Family involvement in mental health services is associated with greater treatment retention and increased consumer satisfaction while participation in family interventions that are evidence-based practices (EBPs) also result in significantly better consumer outcomes). Increasing evidence confirms that individuals with serious mental illness want their family involved in their care. In fact, family involvement in care to support recovery from serious mental illness is a core principle in the US President’s New Freedom Commission on Mental Health, which states that “services and treatments must be consumer and family centered.” The UK National Institute for Health and Clinical Excellence recommend a course of family intervention for persons with schizophrenia or bipolar disorder. The US Department of Veterans Affairs (VA) 2011-2015 “Strategic Plan Refresh” includes families as key constituents of VA services throughout the report, and Public Law 110-387 mandates that the VA provide for or arrange for Veteran access to marital and family counseling. Clearly there is a groundswell of support geared toward family involvement in mental health care.

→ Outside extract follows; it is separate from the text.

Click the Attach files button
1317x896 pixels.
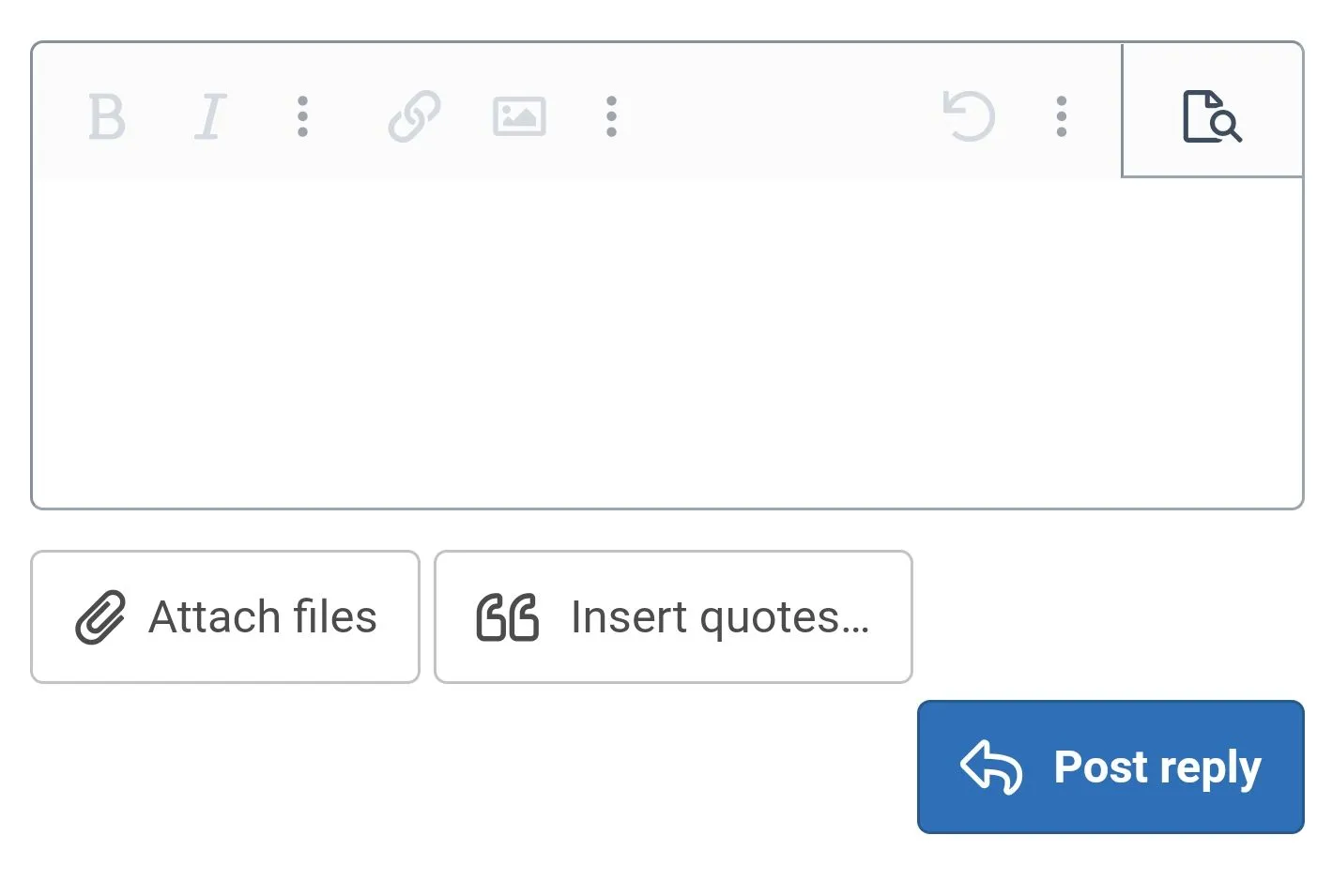[x=225, y=617]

VA Mental Health Services (MHS), Office of Patient Care Services, has devoted an intensive multimodal effort over the past 6 years to involving families in the care of Veterans receiving mental health services, consistent with the guidance above. Unfortunately, uptake of family services has been slow, in part because of the many logistical impediments potential consumer participants encounter in attending sessions at (often distant) VA medical centers for care. In response, the national VA Marital and Family Counselling Training team has undertaken a major project to disseminate clinical video telemental (CVT) health approaches to the delivery of evidence-based family services throughout the VA. While videoconferencing has been used for clinical assessment and individual or group interventions, the use of the modality for evidence-based family therapy is innovative. The VA effort includes, for example, providing treatment such as integrative behavioral couples therapy through the use of regular videoconferencing between the therapist in the clinic and the Veteran consumer participants and their partners, who may be in a distant clinic or at home.

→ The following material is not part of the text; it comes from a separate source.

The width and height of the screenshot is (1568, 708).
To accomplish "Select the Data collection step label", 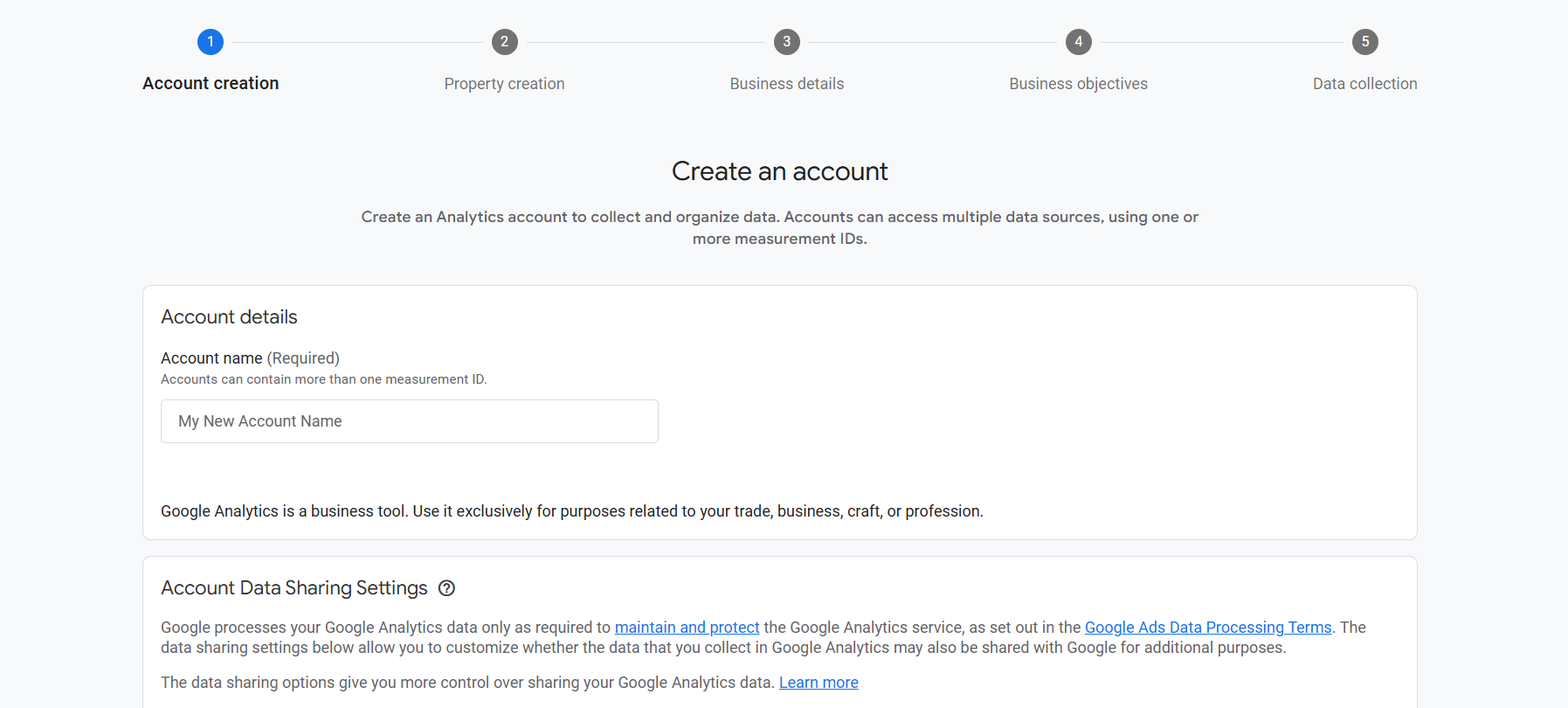I will point(1364,84).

This presentation will detail the development and initial implementation efforts of national family telemental health in VA. Topics to be covered include 1) building an initial technical infrastructure to support the work in over 150 medical centers; 2) strategies utilized to motivate initially reluctant VA clinicians to use telemental health interventions for family work; 3) policies to address general clinical issues in telemental heatlh (e.g suicide and crisis management protocols) as well as adaptations required for couples/family work (e.g. identifying and intervening with domestic violence from a distance); 4) assuring manual adherence to an evidence based intervention from a distance; and 5) training methods to enhance the technical skills of “typical” VA mental health clinicians so they can conduct telemental health sessions effectively. The presentation will conclude with a review of lessons learned in the national VA family telemental health initiative which may be useful for other large systems considering such work.